We also assume this is in the exponential family.

\begin{aligned} p(z_i|\boldsymbol{x}, z_{-i}, \beta) &= p(z_i | x_i, \beta) \\ &= h(z_i) \exp\{ T(z_i)^{\top} \eta(x_i, \beta) - A(\eta(x_i, \beta)) \} \end{aligned}

Because

$q_{z_j}^{\ast}(z_j) \propto \exp \big\{ \mathbb{E}_{q_{-z_j}} \big[ \log p(z_j | z_{-j}, \boldsymbol{x}, \beta) \big] \big\} \\ q_\beta^{\ast}(\beta) \propto \exp \big\{ \mathbb{E}_{q_{-\beta}} \big[ \log p(\beta | \boldsymbol{z}, \boldsymbol{x}) \big] \big\}$

We know from the above derivation that the update for the natural parameters for $q_{z_j}^{\ast}(z_j)$ and $q_\beta^{\ast}(\beta)$ respectively.

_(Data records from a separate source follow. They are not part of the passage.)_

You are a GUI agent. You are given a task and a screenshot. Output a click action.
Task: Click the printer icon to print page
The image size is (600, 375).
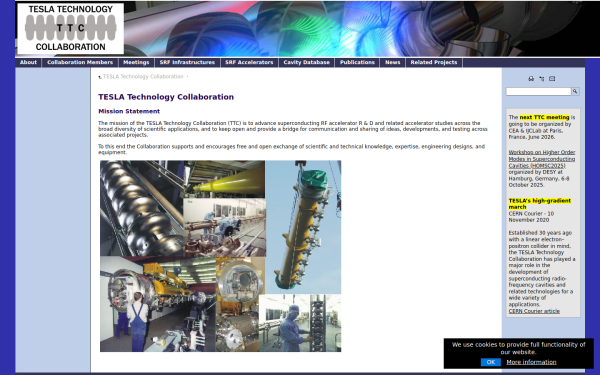(x=531, y=78)
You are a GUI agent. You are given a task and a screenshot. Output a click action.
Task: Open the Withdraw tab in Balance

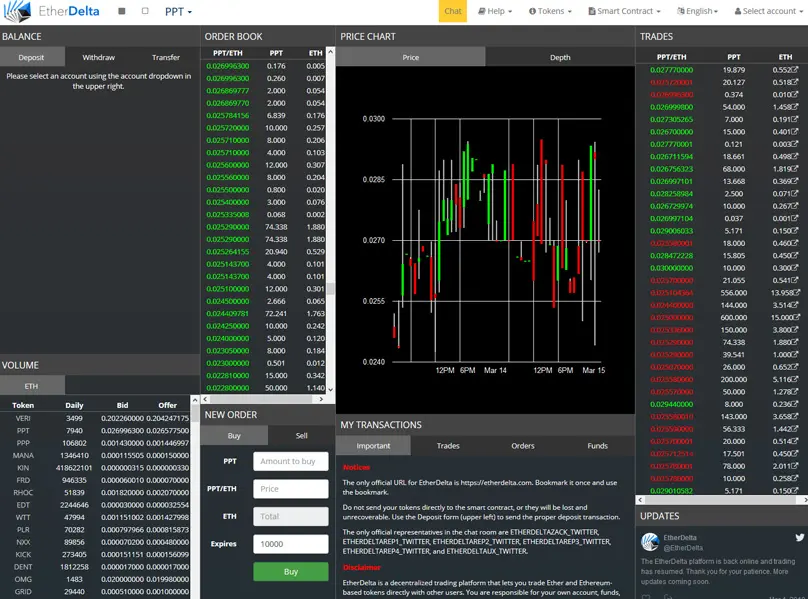pyautogui.click(x=98, y=57)
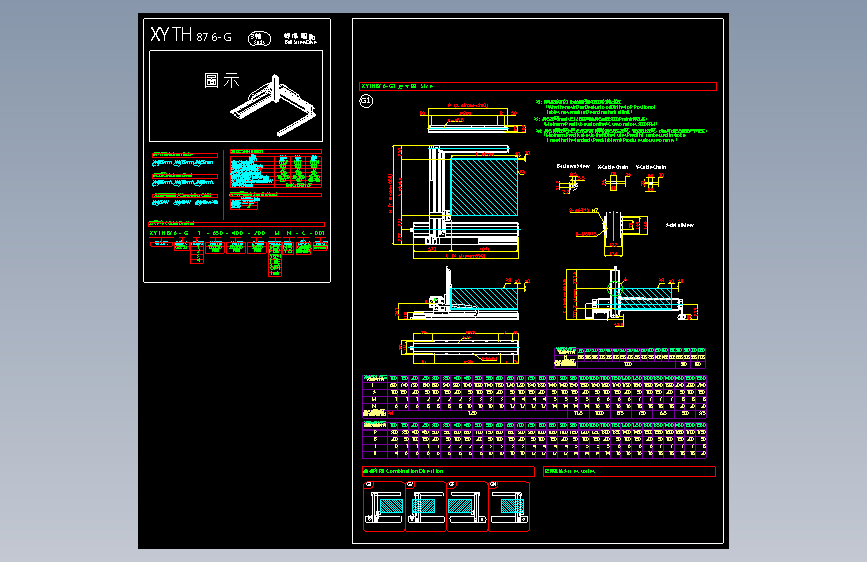
Task: Click the 3D isometric stage illustration
Action: 273,105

We assume the natural parameter for $q_{z_j}^{\ast}(z_j)$ and $q_\beta^{\ast}(\beta)$ are $\varphi_i$ and $\lambda$ respectively.

To update $\lambda$,

\begin{aligned} \lambda &= \mathbb{E}_{q_{-\beta}} \big[ \hat{\alpha} \big] \\ &= \mathbb{E}_{q_{-\beta}} \Bigg[ \begin{bmatrix} \hat{\alpha}_1 \\ \hat{\alpha}_2 \end{bmatrix} \Bigg] \\ &= \mathbb{E}_{q_{-\beta}} \Bigg[ \begin{bmatrix} \alpha_1 + \big[\sum_{i=1}^{N} T(z_i, x_i)\big] \\ \hat\alpha_2 + n \end{bmatrix} \Bigg] \\ &= \begin{bmatrix} \mathbb{E}_{q_{-\beta}} \Big[ \alpha_1 + \big[\sum_{i=1}^{N} T(z_i, x_i)\big] \Big] \\ \mathbb{E}_{q_{-\beta}} [\alpha_2 + n] \end{bmatrix} \\ &= \begin{bmatrix} \alpha_1 + \sum_{i=1}^{N} \mathbb{E}_{q_{-\beta}} \big[T(z_i, x_i)\big] \\ \alpha_2 + n \end{bmatrix} \\ &= \begin{bmatrix} \alpha_1 + \sum_{i=1}^{N} \mathbb{E}_{\varphi} \big[T(z_i, x_i)\big] \\ \alpha_2 + n \end{bmatrix} \\ \end{aligned}

To update $\varphi_i$,

\begin{aligned} \varphi_i &= \mathbb{E}_{q_{-z_j}} \big[ \eta(x_i, \beta) \big]\\ &= \mathbb{E}_{\lambda} \big[ \eta(x_i, \beta) \big] \end{aligned}

We will take a look at a concrete example of variational inference with exponential family, which is the Latent Dirichlet Allocation (LDA) model, using updates for natural parameters in one of my upcoming posts.

### Final Remarks

There are a lot of missing details in the variational inference documentation and literature. I spent three days going through all the details and fill all the missing holes so that the readers could study the topic much easier.